### Исходный текст ###

То же самое и с дедом моим. Да, я был мальчишкой, подростком, да, дураком, но почему я не выяснил у деда хотя бы, как и чему его учили в Высшем художественном училище (теперь институт имени Репина)? Кто были его друзья? А девушки какими были? А как деда за ними ухаживал? А как встретил бабушку и когда они поцеловались? Что он ел и пил, где брал деньги, где жил, чем увлекался… А зачем и с кем они шли в одной из процессий 9 января 1905 года (Кровавое воскресенье)? Позже я понял, что надо выяснить все это и многое другое… Но дедушки уже не было.
Так же и с отцом. А к нему вопросов еще больше — и про детство, про юность, про войну, про любовь с мамой… Вот, наверняка же первые армейские сапоги, выданные семнадцатилетнему мальчишке, чтобы в них воевать, натирали ноги, и как он справлялся с этим? Ведь и пожаловаться было некому. Чем и как часто их кормили? О чем он мечтал тогда?..
Без кокетства: почему я такой болван?
Вот перед глазами: отец сидит вечером в кресле, взгляд в одну точку, телевизор даже не включен. Сидит долго и тихо (почти год болеет, тяжело и беспросветно).
— Па, ты о чем задумался?
— Да так… Вспоминаю…
Но почему я не спросил, о чем он вспоминал?! И стыдно, и горько.

###

» Задания:
a) Переведите на английский язык предложение из текста о деде и отце: «Позже я понял, что надо выяснить все это и многое другое…»
b) Ответьте на вопросы по тексту о деде и отце:
(i) Как теперь называется Высшее художественное училище?
(ii) Сколько лет было отцу, когда ему выдали первые армейские сапоги?
(iii) Как долго болеет отец, сидящий вечером в кресле?
c) Продолжите текст о деде и отце после его последнего предложения, сохранив манеру повествования.
Приведенные далее данные являются отдельным материалом и не связаны с текстом о деде и отце.

### Данные ###

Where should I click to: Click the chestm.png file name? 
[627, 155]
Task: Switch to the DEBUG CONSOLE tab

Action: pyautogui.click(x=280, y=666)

###

» Ответы по заданиям:
a) Later I realized that I needed to find out all of this and much more…

b)
(i) Институт имени Репина.
(ii) Семнадцать лет.
(iii) Почти год.

c)
Мне всегда казалось, что мы не были близки с отцом. Он всегда на работе, с раннего утра до позднего вечера, часто и в выходные. Редкие часы удавалось проводить вместе. Но теперь я знаю: мы были близки — без слов, ощущением своего человека. Особенно сблизились, когда я вернулся со службы. Отец все больше прислушивался ко мне. А позже я почувствовал, что он уступает мне старшинство. Сперва в моей жизни, а потом и в своей. И это было печально.
И все же столько недоговоренного. Столько не спрошенного и не вызнанного. Потому, когда герой Камиллери в кино узнал про отца и застыл, и задвигал желваками, я его прекрасно понял, даже в носу защипало…
Однако во всем этом есть забавная сторона. Мои дети точно так же особо не интересуются тем, что и как я прожил. Я знаю, что вопросы возникнут и у них. Почти наверняка (думаю, это закон такой подленький). А спрашивать будет негде. И уже они будут играть желваками да носами шмыгать. А я буду где-то там улыбаться, ехидно. Сына особенно эта моя улыбка выводит из себя.
— Вот только не надо так улыбаться! Типа, папа плавал — папа знает…
А он ведь плавал. И мой отец плавал. И его отец…
Ваш Игорь Дылёв.
Интересуйтесь.
Мысль недели: Многое можно простить женщине, если она ни в чем не виновата!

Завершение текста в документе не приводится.